- Developer(s): «Garant-Service-Universitet»
- Stable release: 8.0
- Operating system: Microsoft Windows Linux (via WINE@Etersoft) iOS Android
- Type: legal reference system
- License: proprietor
- Website: www.garant.ru

= Garant =

Russian legal research company

GARANT (ГАРАНТ) is a complex of services based on a legal information resource developed by the Garant-Service-Universitet Scientific-Production Enterprise Limited Liability Company, the first large-scale commercial legal information system in Russia (since 1990) containing the legislation of the Russian Federation (also in the English language).

== The GARANT Legal Information Resource Complex ==

GARANT is a cross-referenced legal information resource, with the following elements:

The GARANT System – a legal information database, updated daily, providing for quick and precise searches, complex analysis of a legal situation, and keeping abreast of changes in legislation in an online format.

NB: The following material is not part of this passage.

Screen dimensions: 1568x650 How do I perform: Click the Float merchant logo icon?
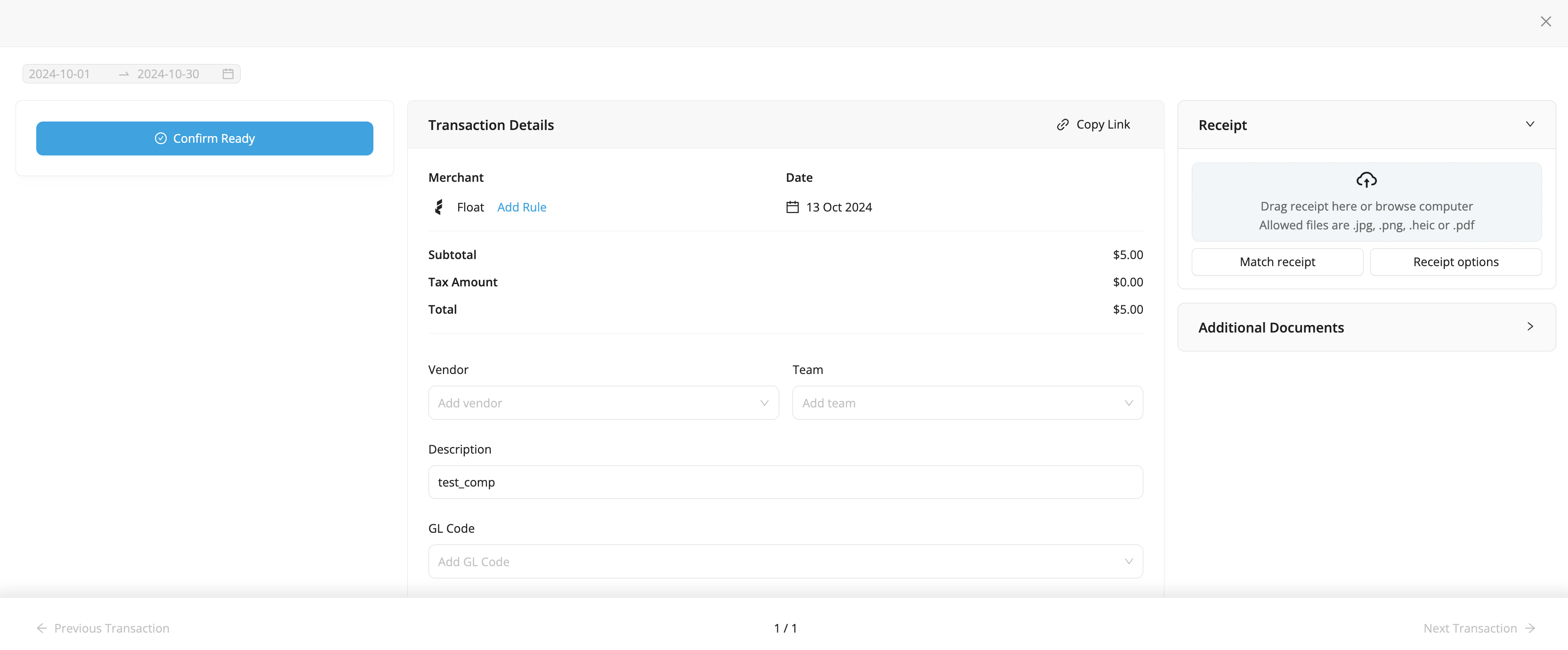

PRIME – a daily individualised information feed that contains legal news and hundreds of thousands of commentaries on legal acts and court practice, and that enables creating overviews of changes in the legislation.

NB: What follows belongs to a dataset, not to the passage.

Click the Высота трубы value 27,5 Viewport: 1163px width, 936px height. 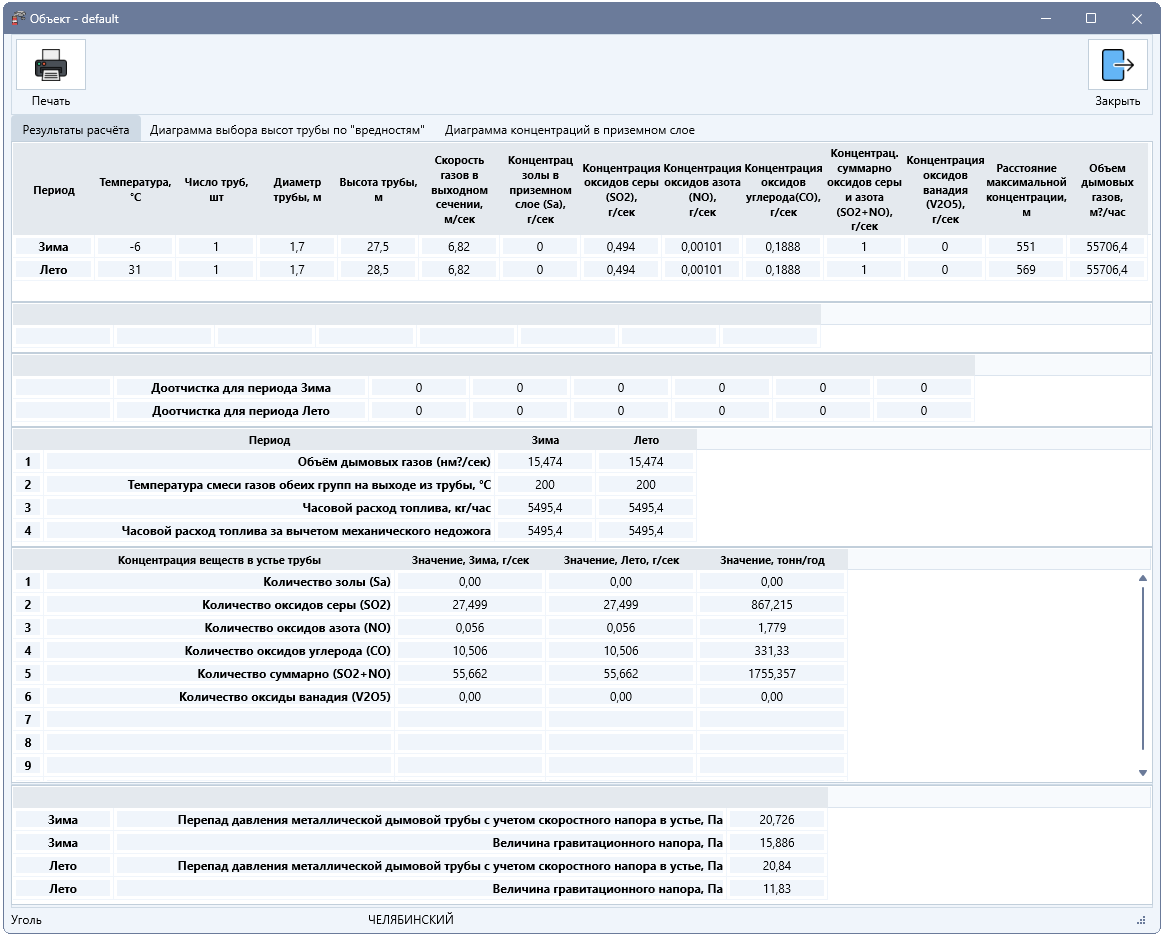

Legal Consulting – access to a body of knowledge of experts in legal consulting: to solutions of tens of thousands of real practical situations, with the option of receiving individual written consultations.

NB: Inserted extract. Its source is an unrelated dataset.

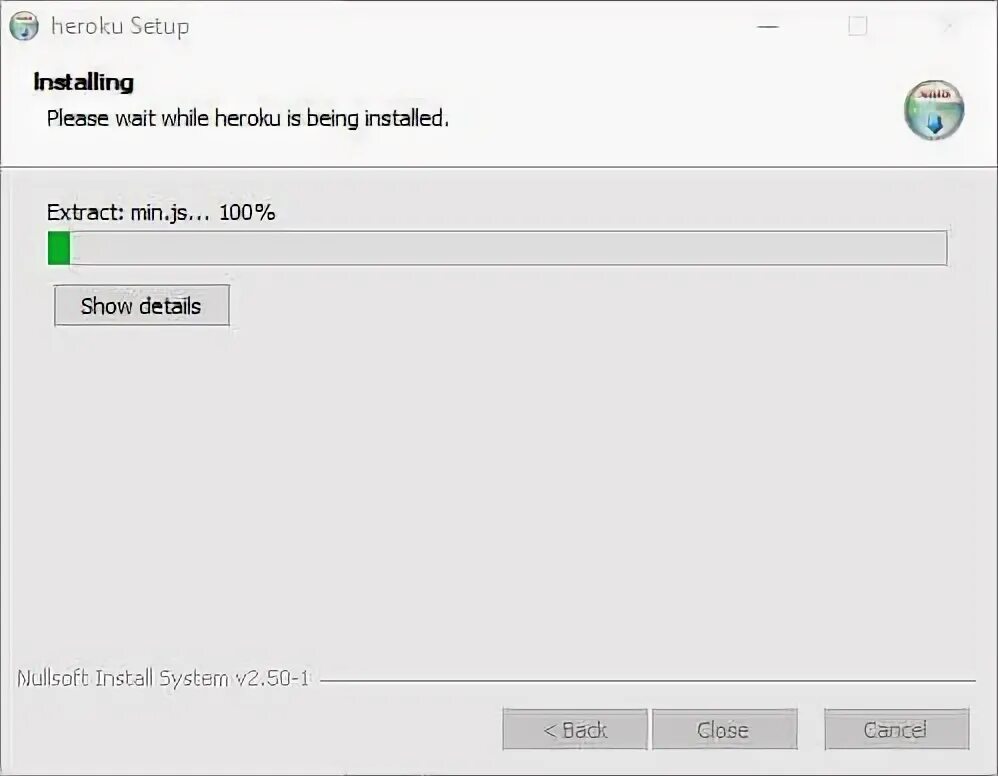Maximize the heroku Setup window
The height and width of the screenshot is (776, 998).
857,26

All-Russia Satellite Online-Seminars – interactive participation in seminars given by specialists in Moscow broadcast to other towns and cities throughout Russia, incorporating the possibility of getting answers to questions asked through the system.

Electronic Express – a service providing electronic digital signatures for participation in electronic trading in state and municipal procurement initiatives.

Garant Vesti [Garant News] – a colour publication informing users about changes in the legislation, interesting court practice, new developments in the field of legal information provision, and effective applications of work with legal information.

Professional Journals – «Aktualnaya Bukhgalteria» [Current Bookkeeping]: information for bookkeepers; and «Zakonadatelstvo» [Legislation]: authoritative legal analysis for lawyers.

Consultations on Efficient Use of the System – assistance from specialists, plus resource materials allowing for quick and easy retrieval and analysis of information; professional-user certificates also obtainable.

The WWW.GARANT.RU Legal Portal – a source of legal information: legislation news, just-released documents, consultations, internet conferences with senior state officials, and dialogue on the popular trade forum.

Service – assistance in solving technical questions on working with the GARANT legal information resource, a hot-line, and dedicated personal managers.

== System contents ==

At present the GARANT system contains more than 30 million documents: acts of official bodies (including all laws, Presidential decrees, codes, rules and regulations), court practice materials, constantly updated interactive encyclopedias, a library of trade press articles and books and commentaries on the legislation, official bookkeeping and statistical accounting forms, economic and legal terms (in explanatory dictionaries in six European languages), economic and reference information (business enquiries, bookkeeping calendar, contact details of official bodies, etc.).

== System functionality ==

The GARANT L.E.S. provides for different types of information searches. The main type of search is the Basic Search, of one line, created specially for working with legal information.

The system is fully integrated with the internet; there is a free-of-charge internet version containing the main regulatory documents of Russia and a fuller internet version, accessible on a commercial basis.

== Miscellaneous ==

Delivery and installation of the GARANT legal information resource are handled by more than 250 partner organisations in 500 towns and cities of Russia.